Since you don't know how you got hacked, it could have been done a few different ways. 1. You your self could have gotten hacked(kelogged, backdoored etc) and your passwords stolen, then someone logged into FTP/Cpanel. 2. Your web scripts are vulnerable to some form of web exploitation. 3. The server your websites are located on was either hacked, or configured insecurely. If you would like help finding the files the hacker uploaded and figuring out and preventing how they got in the first time feel free to shoot me a PM.
My websites was also hacked this week. All my .htaccess files was infected. What I did is, I reported it on my webhosting provider, after few hours all infected files were deleted.(hostgator rocks)
If you would like help determining how this attack happened, I do offer a service of post hacking forensics & pentesting(seeing if I can find vulnerabilities in your site and then fix it).
Thanks for the responses. I have someone cleaning out the infected files and removing the hackers uploaded files. It is still not clear how they got in. I do not think they hacked me. I have 2 separate hosts with sites and they both got hit. Some sites on the server got infected and some did not. The thing in common between the separate sites on the 2 servers was the blog themes and plugins. That might be how they got in. Thanks again
If you think its your host, that can be the problem with shared hosting. Alot of sys admins dont take the time to secure shared hosting as well as they should.
i though, rename public_html with another name like 'public_html_hacked', than create new 'public_html' folder, than re-upload the clean files.

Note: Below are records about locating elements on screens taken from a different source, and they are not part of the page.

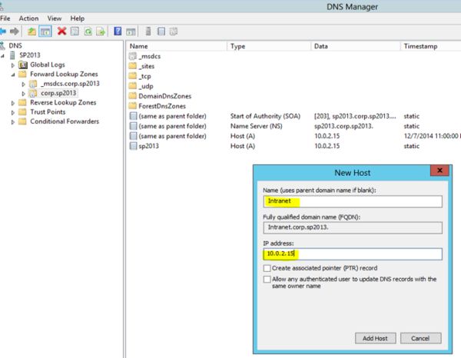Open the Action menu
The height and width of the screenshot is (358, 461).
tap(28, 18)
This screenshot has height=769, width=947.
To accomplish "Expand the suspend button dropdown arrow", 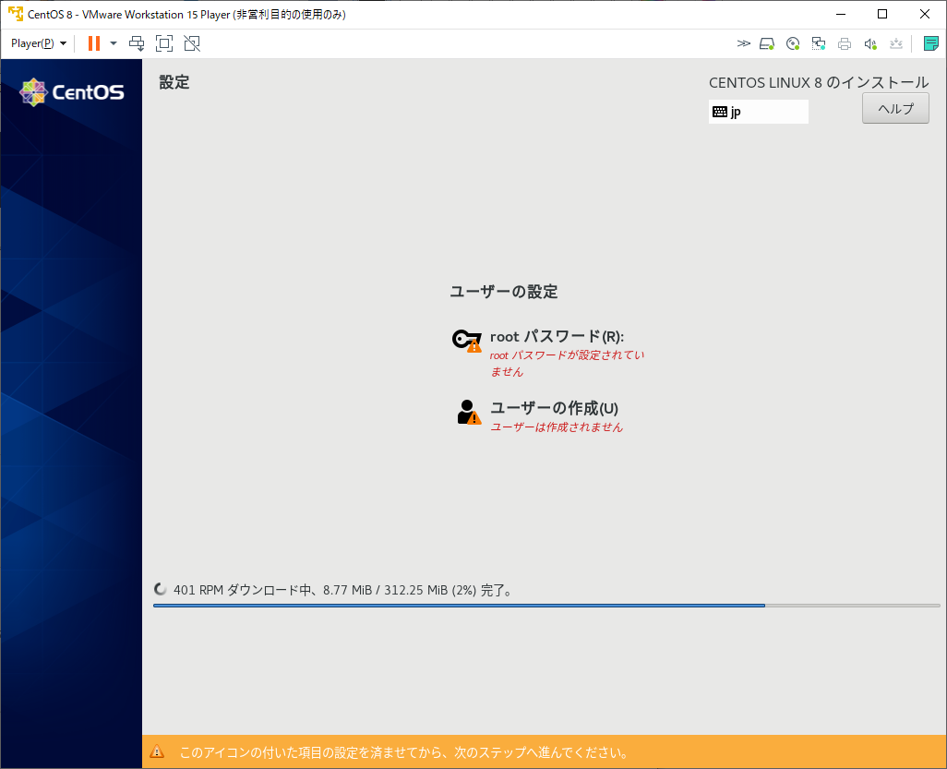I will click(113, 43).
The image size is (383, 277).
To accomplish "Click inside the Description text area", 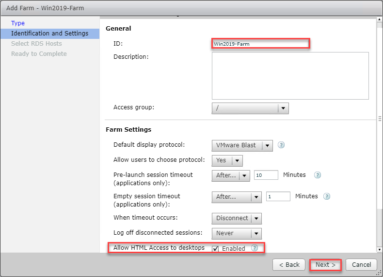I will (x=290, y=76).
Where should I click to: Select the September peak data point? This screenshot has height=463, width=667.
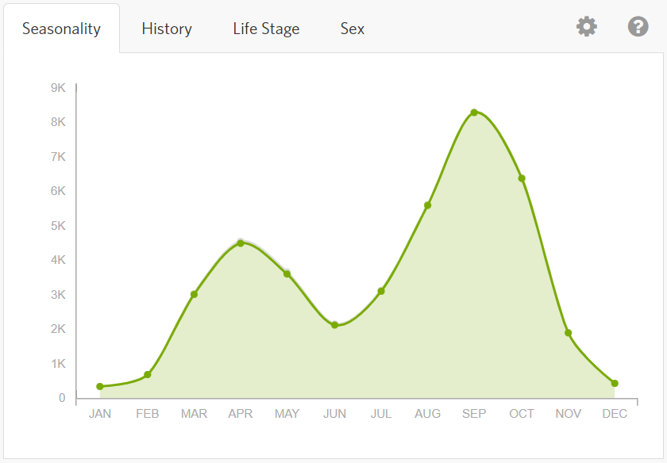click(474, 113)
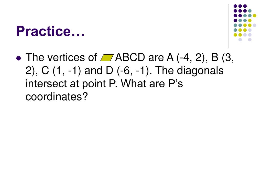Click the yellow parallelogram symbol before ABCD
Viewport: 262px width, 196px height.
[x=107, y=58]
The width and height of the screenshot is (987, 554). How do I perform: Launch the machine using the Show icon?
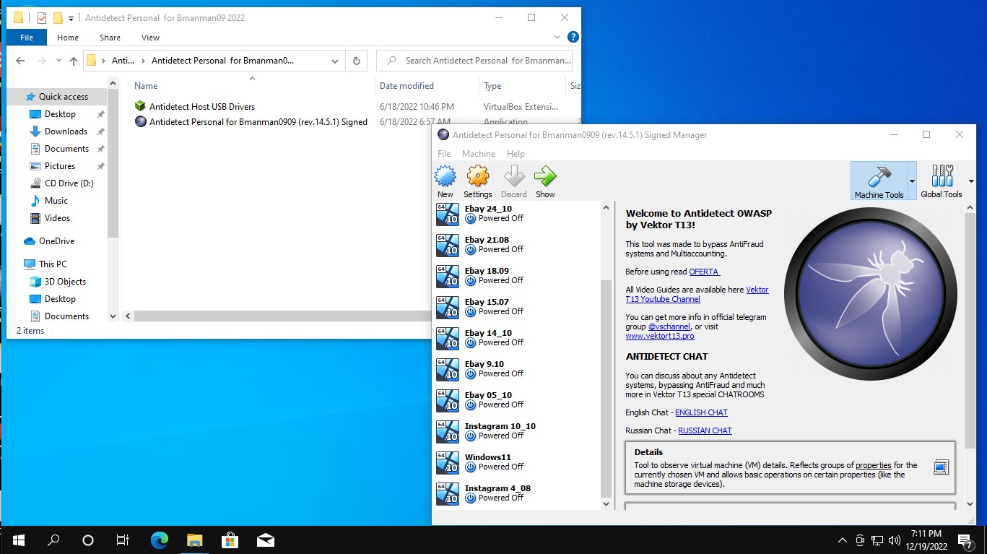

If you're using WordPress you absolutely must make sure you keep everything up to date - plugins, themes, etc. (even ones you don't have activated) - everything. I also recommend using a few security plugins. My entire portfolio of sites was hacked not long ago and I am now militant about security. Once you get everything cleaned up, backups are a must. I just use a cloning script for my WP sites and that does the trick. Here are the security plugins I use: Bulletproof Security by Edward Alexander Ultimate Security Checker by Eugene Pyvovarov Secure WordPress by Website Defender WP Security Scan by Website Defender The Ultimate Security Checker gives some GREAT easy-to-follow tips on beefing up your site's security. I highly recommend spending 30-60 minutes installing and learning these. Once you get to know them, it will only take you 10 minutes to get them all going. I hope that helps.